> TASK INSTRUCTIONS
Copy each line below in which the string "This" occurs.
#### DATA SECTION
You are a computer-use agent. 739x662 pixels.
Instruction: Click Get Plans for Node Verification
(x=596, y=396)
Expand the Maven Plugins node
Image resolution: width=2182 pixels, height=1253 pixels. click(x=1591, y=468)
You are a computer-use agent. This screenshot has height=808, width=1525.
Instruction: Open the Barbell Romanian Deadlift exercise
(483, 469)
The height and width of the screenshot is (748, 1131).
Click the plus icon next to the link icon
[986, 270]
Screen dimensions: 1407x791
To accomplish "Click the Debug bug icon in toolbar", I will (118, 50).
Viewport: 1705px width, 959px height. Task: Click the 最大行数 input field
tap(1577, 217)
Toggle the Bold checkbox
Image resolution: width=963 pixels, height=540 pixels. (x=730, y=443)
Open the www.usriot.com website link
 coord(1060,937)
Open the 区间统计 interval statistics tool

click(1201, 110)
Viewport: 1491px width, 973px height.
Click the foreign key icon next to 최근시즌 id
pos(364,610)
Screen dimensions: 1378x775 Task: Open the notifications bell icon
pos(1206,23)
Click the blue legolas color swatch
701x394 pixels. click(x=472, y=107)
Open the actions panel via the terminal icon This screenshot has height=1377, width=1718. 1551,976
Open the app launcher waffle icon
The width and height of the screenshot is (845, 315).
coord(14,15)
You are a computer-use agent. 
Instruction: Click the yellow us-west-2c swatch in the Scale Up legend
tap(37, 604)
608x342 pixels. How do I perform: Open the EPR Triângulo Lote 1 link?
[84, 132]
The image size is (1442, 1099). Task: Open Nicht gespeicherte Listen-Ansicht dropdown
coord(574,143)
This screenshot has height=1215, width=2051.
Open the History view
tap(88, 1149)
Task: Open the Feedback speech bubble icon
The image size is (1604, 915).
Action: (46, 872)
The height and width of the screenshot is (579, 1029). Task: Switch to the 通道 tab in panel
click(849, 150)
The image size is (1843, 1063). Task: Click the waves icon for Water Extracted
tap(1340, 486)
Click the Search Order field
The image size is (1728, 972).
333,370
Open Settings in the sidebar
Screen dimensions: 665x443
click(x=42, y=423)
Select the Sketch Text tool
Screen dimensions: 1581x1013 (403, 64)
########
> RESULT BELOW
You are a computer-use agent. This screenshot has height=808, width=1525.
Open the actions panel via the terminal icon This screenshot has height=1377, width=1718. 1551,976
This screenshot has height=1215, width=2051.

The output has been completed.